We commend city staff, especially Deputy City Manager Pam Hodge for their clear-sightedness and courage to champion such a big change publicly. Despite highly favorable evidence from the pilot and traffic study, there remained antagonists of the project who opposed change and fear-mongered.

However, the plan was approved and the proof is in the results. With the announcement of 13th Street’s coming transformation, a lease was signed almost immediately on a vacant building. One property owner who attended our training (a gentleman who has a large portfolio and roots three generations deep in the area) started fixing up his buildings. This was a strong signal to other property owners and has kicked off a small flywheel of reinvestment.

The story of 13th Street was a confluence of great timing, existing groundwork from our partners, and the energy and goodwill generated by our training. We did not anticipate this outcome but are delighted that such an important and enduring piece of infrastructure will now be helping locally-driven economic development, not hindering it.


Proactive Planning in Tigard

We are working with the City of Tigard, a first-ring suburb on the edge of Portland, OR to help them be proactive with their zoning amendments using a Stress Test. Tigard understands the importance of walkable neighborhoods, good urban design, and small scale development. As such, they have already brought in several top-notch planning teams to help them create a vision for their city that prioritizes sustainability and happy residents. Their challenge is now to make all of their planning cohesive and to ensure that the zoning ordinances support their plans.

The Stress Test target area in Tigard contains a collection of auto-oriented land uses, including regional shopping centers, medium to large office buildings, and a smattering of single family houses in between. Tigard is exploring how the existing land use pattern can evolve lot by lot with infill and adaptation to create a cohesive, pleasant, and walkable neighborhood. This target area is also preparing for the possibility of a light-rail connection to Portland within the next 20 years, and the impact those stations would make. Tigard has the foresight and desire to protect their local businesses and residents from the speculative inflationary effect that often accompanies rail investment. As such, the City is eager to make sure that small scale, local developers can participate in the build out of the rail corridor before, during and after such a project may occur.

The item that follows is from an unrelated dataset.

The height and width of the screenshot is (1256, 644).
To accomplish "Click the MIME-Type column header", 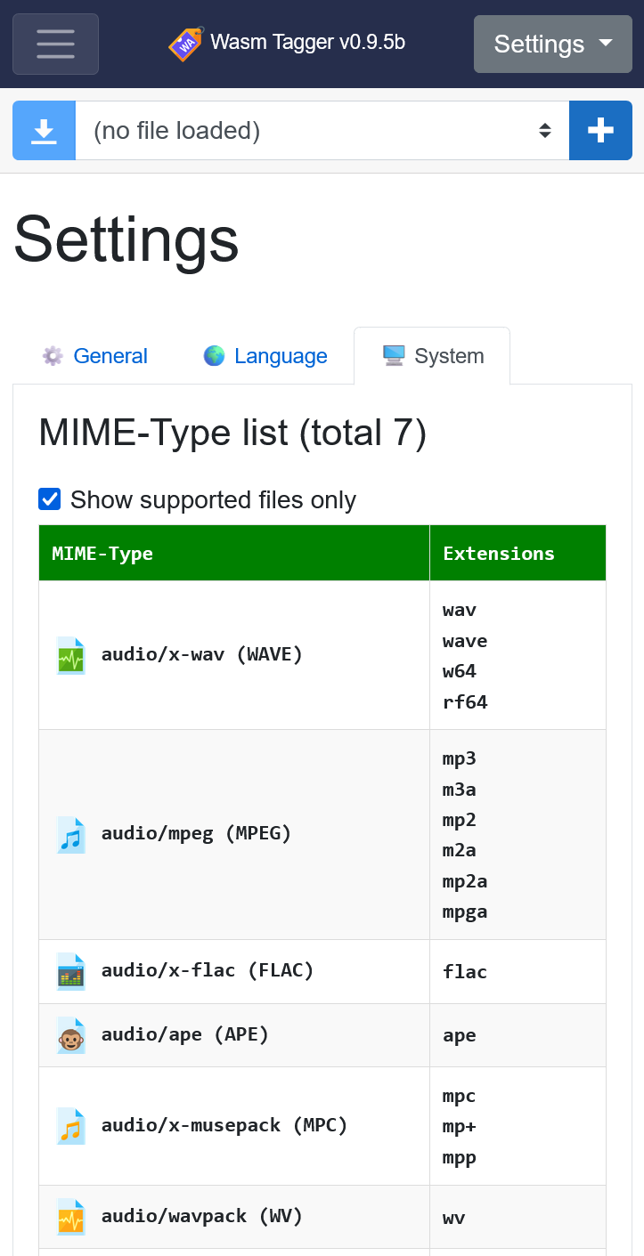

This Stress Test involved identifying lots in the target area and working through hypothetical developments (ex. would a mixed-use fourplex or three-story walkup meet code and be financially viable in the current regulatory and market conditions). The IncDev team led staff and local property owners to recalibrate their code by playing the role of developers on paper. Secondarily, Tigard wisely worked with the IncDev team on their long-term vision, considering the impact of their planning should the rail project never materialize.